## begin Extract to read

This is the third post in my series on difficulties that new users face when creating a Steemit account.
You can read parts 1 and 2 here:
My central point is that the difficulty associated with getting started on Steemit is increasing daily. Flowing from this I would argue that if this trend is left unchecked, we will reach a point where the platform is no longer attracting new users and we are left with MySpace.
My argument is not that Steemit should be easy. Nothing worth doing is easy. When the level of difficulty increases so much, and continues to increase week by week however, you have a system that is self defeating.
Back in my day…
Let’s start to look at some other ways in which Steemit is becoming more difficult for new users. It’s very common to see posts on this platform where existing Steem users provide tips to new users on how to succeed on the platform. I have written one of these post myself. What frustrates me about the vast majority of these posts however, is that they are quite often written in the context of what I would call the ‘back in my day‘ is mentality. This message in one form or another states that, back in my day I worked hard to succeed on Steem and therefore all you have to do is work hard and you can be successful like me. Let’s explore this and see why this statement is demonstrably incorrect.
Let’s imagine a hypothetical scenario where a new Steemit user was able to produce good quality content, upload it to the platform, and received author rewards totalling five dollars. Let’s also assume for simplicity that the author chooses the 100% SP (SP) payout ratio. The same logic applies for a user who chooses to be paid in 50% SBD, but the numbers become more difficult to demonstrate, so I'll stick to a simplified scenario. In this scenario the user would receive a total amount of SP equivalent to $5.
With a Steem price of $2.50, which is both convenient to work with, and a very close approximation to today’s price, this sees the author receive 2 SP in reward for their efforts.
Now let’s compare the outcomes we achieved above, with the outcomes the same author would have achieved had they posted their content on 9 March 2017, which is exactly one year prior to the date I wrote this article. On 9 March 2017, the Steem price was $0.08 US. For exactly the same post, earning five dollars in pool rewards, on 9 March 2017 the author would have received 62.5 SP. So, in a hypothetical scenario, for the same post, achieving exactly the same level of author rewards, today's author today receives 3.2% of the reward as measured in SP as they would have achieved 12 months ago.
It can be validly argued that this example is wrong because in March 2017, the author only received 50% of the post rewards, not the current 70%, therefore their payout was lower. To have included this would have overly complicated the calculations however, as it is the magnitude of the change, not the actual % change that I am attempting to highlight. As such I am comfortable that the example used serves it purpose.
To provide another example let’s look at what would have happened on 9 November 2017, which was approximately the time that I joined the platform. The price of Steem on 9 November 2017 was $0.96. Meaning that for a $5 post, posted on that day, you would have received 5.2 SP, which is approximately 2.6 times as much SP as you would receive today.

## end Extract to read

• [Directives]
**a.** Summarize the Steemit post in two sentences.
**b.** Reproduce the part of the Steemit post starting at "Back in my day…" and ending at "is demonstrably incorrect.".

## begin Collected data

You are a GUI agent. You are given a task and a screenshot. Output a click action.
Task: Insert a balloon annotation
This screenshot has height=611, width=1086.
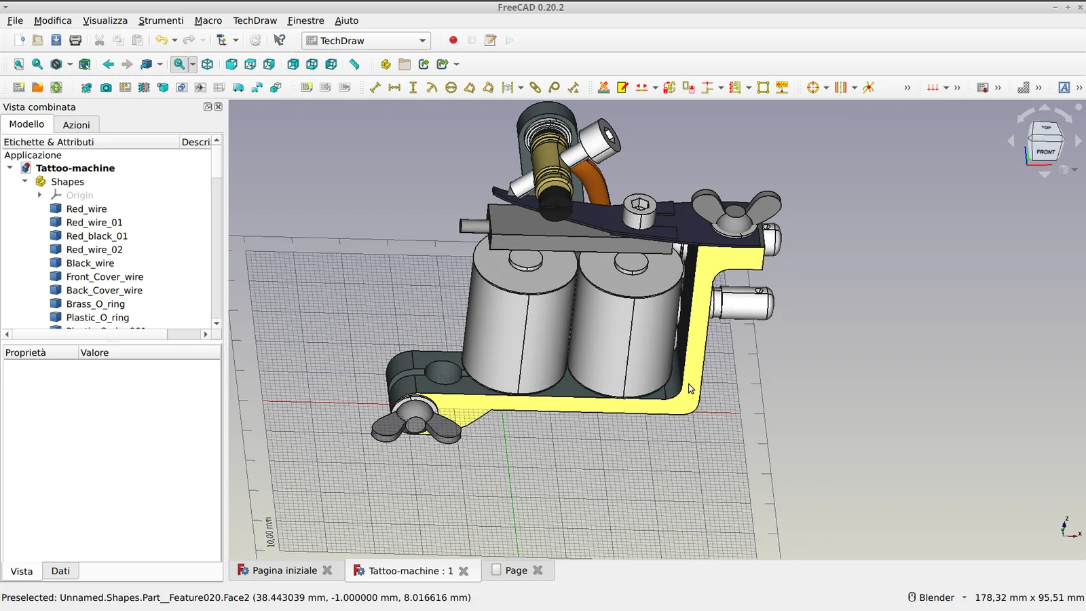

## end Collected data

• [Written responses]
**a.** The author argues that getting started on Steemit is becoming harder every day, and that if this continues, the platform will stop attracting new users. As an example, a post earning $5 in author rewards would now bring 2 SP at a Steem price of $2.50, compared with 62.5 SP on 9 March 2017, when Steem was $0.08.

**b.**
Back in my day…
Let’s start to look at some other ways in which Steemit is becoming more difficult for new users. It’s very common to see posts on this platform where existing Steem users provide tips to new users on how to succeed on the platform. I have written one of these post myself. What frustrates me about the vast majority of these posts however, is that they are quite often written in the context of what I would call the ‘back in my day‘ is mentality. This message in one form or another states that, back in my day I worked hard to succeed on Steem and therefore all you have to do is work hard and you can be successful like me. Let’s explore this and see why this statement is demonstrably incorrect.